Anything can be art, but most of it is bad art. That may be one of the only things still true about art practice, the art world, or whatever it is. Of course, opinions vary on what qualifies as good art, and that is taken for granted, too far. The kind of art that is shown in high-priced and socially acknowledged New York galleries bears the legacy of modernist self-involvement, such that anything shown there that does not recognize and thereby question its status as art can only be redeemed by premodern aesthetic principles, or a specialized branch of the society it inhabits. The art world itself is such a branch subject on the network of endeavors labeled as art, but even it cannot operate in society without an adaptation to technological change.
Nicolas Bourriaud, art critic and curator, proposes that this lingering mainstream of art in the past twenty years has moved, due partially to dissolution and then multiplication of media, toward an examination of its own cultural effects and sources, maintaining a modernist utopianism that criticizes by comparison and favors by exclusion. "Slouching Towards Bethlehem" was a group show curated by Jeffrey Uslip at The Project, a gallery isolated upstairs and outside the fortuitously clustered galleries of Soho and Chelsea, and addressed the postmodern anxiety with regards to utopian counterculture movements named after Joan Didion's 1968 essay on the collapse of counterculture, itself deriving from Yeats's modernist poem "The Second Coming". Its participants tepidly attempt to reveal the problems of teleological idealism and the impossibility of social perfection, especially by an isolation of the subversive. It acknowledges the leftist politics of much of the art world and presents the passing of sixties idealism as a problem to be solved. Both Bourriaud and curator Uslip's crowd map themselves by Socialism (Marx: Creator of the Modern Age), and the problem with socialism may always be the "social" part, the assumption that alienation is artificial . It is also necessarily a teleological movement, and Bourriaud indicates that teleology ends with modernism, which failed to bring about the end of history. Art, as definitely artificial, can therefore work as manifestation of the artificial to reveal alienation: but instead, much of art simply alienates the viewer. Perhaps the social self-examination of art exists to reveal its subversive resistance, and maybe it heralds the renunciation of subversivity, of offering a place for fantasies of autonomy. Art's center is already dissipating, and if its priorities can't re-embrace illusion , all that remains is bad art, and peripheral genius, unacknowledged by the politics of art criticism. If post-medium, social art acknowledges its Marxist historicism, its artistic legacy deflates the evolutionary possibilities of its subversive element. Relational aesthetics is an anti-subversive utopia, but as an anti-autonomous utopia it excludes asocial art practice .

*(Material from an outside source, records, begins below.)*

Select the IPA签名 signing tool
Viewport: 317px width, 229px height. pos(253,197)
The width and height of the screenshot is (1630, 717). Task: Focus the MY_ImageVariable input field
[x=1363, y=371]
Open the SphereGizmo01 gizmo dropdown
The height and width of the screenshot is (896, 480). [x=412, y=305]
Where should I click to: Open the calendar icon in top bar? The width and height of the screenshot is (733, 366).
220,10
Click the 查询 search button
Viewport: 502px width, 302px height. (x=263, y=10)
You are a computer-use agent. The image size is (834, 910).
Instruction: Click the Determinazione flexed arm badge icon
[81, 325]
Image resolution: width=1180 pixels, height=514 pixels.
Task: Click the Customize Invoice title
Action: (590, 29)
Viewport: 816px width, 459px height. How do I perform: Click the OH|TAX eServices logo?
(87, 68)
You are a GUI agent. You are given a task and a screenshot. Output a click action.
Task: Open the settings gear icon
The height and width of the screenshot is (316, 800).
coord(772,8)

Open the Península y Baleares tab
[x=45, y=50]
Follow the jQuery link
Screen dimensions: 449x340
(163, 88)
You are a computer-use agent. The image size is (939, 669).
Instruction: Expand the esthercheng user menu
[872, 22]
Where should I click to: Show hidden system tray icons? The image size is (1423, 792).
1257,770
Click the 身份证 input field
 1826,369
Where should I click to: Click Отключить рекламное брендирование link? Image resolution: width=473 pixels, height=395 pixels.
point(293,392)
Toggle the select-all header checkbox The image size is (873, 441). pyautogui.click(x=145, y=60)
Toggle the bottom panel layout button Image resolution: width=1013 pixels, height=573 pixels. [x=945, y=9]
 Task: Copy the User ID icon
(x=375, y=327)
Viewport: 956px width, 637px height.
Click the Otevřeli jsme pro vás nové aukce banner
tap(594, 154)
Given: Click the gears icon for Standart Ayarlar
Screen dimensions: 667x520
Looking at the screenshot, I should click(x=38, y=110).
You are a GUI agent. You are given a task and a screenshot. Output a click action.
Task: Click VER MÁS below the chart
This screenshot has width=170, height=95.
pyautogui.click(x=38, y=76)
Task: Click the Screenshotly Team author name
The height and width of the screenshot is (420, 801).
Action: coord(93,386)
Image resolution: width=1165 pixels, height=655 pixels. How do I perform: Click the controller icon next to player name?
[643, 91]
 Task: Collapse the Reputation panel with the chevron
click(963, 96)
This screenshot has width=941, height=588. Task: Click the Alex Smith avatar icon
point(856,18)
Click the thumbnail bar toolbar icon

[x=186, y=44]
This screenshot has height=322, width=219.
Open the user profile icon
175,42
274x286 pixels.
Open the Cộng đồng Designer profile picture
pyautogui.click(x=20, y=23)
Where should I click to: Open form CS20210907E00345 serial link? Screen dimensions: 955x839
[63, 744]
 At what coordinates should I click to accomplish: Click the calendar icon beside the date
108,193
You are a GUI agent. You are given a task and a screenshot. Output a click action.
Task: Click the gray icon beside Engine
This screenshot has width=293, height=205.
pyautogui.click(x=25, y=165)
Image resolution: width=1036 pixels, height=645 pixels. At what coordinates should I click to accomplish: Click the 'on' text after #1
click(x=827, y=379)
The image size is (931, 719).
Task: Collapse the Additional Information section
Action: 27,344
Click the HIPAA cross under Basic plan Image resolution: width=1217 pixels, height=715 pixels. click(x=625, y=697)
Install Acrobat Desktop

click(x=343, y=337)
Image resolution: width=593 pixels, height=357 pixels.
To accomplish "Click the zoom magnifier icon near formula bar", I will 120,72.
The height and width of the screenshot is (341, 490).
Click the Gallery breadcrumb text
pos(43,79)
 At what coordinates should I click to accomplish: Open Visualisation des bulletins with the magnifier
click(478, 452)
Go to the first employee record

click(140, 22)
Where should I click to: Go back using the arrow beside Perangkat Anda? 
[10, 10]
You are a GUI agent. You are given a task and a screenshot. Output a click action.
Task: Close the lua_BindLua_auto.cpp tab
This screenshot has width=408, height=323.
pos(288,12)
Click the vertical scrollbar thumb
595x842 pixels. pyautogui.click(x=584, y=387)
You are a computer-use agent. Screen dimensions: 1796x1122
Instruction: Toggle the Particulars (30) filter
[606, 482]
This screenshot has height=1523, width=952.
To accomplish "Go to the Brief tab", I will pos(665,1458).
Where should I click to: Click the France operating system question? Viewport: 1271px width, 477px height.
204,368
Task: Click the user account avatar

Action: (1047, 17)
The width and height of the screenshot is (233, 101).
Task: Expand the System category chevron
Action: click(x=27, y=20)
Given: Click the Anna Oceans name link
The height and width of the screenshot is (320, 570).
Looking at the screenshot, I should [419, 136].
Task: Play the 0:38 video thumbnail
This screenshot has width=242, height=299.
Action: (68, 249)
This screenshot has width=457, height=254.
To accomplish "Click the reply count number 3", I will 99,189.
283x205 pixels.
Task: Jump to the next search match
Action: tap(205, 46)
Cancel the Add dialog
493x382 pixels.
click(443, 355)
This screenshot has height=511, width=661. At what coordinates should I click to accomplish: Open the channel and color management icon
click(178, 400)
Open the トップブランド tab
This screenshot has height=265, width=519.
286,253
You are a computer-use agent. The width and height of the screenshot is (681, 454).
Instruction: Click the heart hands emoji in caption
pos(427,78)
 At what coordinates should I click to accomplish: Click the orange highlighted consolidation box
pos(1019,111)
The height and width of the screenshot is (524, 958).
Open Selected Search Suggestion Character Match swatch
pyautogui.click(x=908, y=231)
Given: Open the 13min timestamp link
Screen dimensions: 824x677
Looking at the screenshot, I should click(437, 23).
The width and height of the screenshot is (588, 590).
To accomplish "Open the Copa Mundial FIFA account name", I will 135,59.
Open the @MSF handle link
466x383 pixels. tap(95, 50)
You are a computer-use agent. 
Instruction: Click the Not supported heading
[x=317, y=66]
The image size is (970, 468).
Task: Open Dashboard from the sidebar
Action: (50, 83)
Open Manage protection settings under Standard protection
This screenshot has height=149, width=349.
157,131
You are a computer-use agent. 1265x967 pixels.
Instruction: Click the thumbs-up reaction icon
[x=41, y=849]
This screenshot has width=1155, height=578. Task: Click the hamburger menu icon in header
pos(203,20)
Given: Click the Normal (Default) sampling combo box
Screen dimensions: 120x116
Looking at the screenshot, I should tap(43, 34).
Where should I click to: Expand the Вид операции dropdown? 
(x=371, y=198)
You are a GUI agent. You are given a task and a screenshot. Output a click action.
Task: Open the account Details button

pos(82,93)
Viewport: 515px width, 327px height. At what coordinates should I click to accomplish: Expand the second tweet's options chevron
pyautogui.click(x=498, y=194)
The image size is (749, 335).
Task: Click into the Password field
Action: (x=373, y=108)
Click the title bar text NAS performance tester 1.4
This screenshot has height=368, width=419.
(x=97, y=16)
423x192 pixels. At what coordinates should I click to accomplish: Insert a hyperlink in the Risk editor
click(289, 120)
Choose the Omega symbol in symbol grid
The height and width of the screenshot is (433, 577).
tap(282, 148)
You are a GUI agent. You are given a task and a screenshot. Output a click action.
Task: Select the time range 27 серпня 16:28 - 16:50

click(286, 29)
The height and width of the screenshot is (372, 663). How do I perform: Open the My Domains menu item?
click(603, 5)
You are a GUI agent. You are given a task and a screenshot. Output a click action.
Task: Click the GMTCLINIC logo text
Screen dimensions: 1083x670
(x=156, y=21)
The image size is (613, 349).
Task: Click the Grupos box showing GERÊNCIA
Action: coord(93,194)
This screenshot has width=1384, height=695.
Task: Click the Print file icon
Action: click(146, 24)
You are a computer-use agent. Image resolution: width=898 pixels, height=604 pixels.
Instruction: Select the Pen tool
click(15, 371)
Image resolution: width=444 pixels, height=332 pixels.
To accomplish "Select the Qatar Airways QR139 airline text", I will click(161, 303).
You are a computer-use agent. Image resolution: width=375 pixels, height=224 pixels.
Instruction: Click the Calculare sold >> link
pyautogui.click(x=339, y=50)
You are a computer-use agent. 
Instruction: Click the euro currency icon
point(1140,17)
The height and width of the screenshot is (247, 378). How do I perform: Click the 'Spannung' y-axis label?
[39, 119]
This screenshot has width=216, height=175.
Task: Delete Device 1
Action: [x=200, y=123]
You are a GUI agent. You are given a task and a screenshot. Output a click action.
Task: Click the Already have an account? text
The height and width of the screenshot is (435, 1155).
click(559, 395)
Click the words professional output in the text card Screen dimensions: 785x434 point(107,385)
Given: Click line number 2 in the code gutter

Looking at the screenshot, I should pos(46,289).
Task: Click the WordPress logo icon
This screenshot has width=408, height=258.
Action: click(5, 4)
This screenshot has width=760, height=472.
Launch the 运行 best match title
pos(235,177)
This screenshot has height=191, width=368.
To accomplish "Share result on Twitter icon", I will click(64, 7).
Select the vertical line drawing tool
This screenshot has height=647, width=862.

We face the issue of defining the meaning of our own cultural era before history distills it through media and memorability, knowing already that the project will fail. Art's continuing obsession with inventiveness, its most exhausted gauge of value, implies that however art communicates itself to posterity, it must do so in an unprecedented way. Examining the relatively new realm of art criticism only shows that art has already addressed the matter of ephemera and irrecordability. The situation of current media allows for art to be translated and communicated beyond its physical presence, and for the most part the avant-garde has only fought this, attempting to preserve, as Benjamin would influence, its "aura".
Media proliferation has led to a redefinition of art through the gallery setting, so that specifically the viewer's time is borrowed for the artist's concept . At "Slouching Towards Bethlehem", Oscar Tuazon's Locked Room (2004) genuinely requires a release form, a copy of one's ID, and fifty cents to rent, for half an hour, his space inside the gallery space. Physically, the piece is an asymmetrical, haphazard aluminum quasi-dome, against the gallery wall, with apparently dangerous, sharp interior seams. The exterior is printed with current housing and politics magazines, the inside with some from 1971. Inside is an unadorned bed/cushion block, and readings to contemplate concerning Tuazon's father's attempt to market geodesic domes, a pursuit that drove him into bankruptcy in three years. The readings range from copies of brochures to books on 3-D geometry to the last edition of the Weathermen's official publication advocating violent revolution in the U.S. According to the curator's essay, such exemplary failed experiments by which it was inspired (that, also, of Molly Corey's The Dome Project (2004)) "punctured the romantic naiveté of a generation trying to forge a utopian community in a social vacuum." The artwork's point only appears from the entire situation in which it is shown, and that situation models itself, comparatively, on the housing business. Tuazon's effect is to create an inside and an outside, and ensure awareness of, firstly, the shoddiness of that structure and the universal contamination of inside by outside. Interestingly enough, however, apologizing that one has no change does not exclude the art viewer from taking her contemplative time in that fractured space.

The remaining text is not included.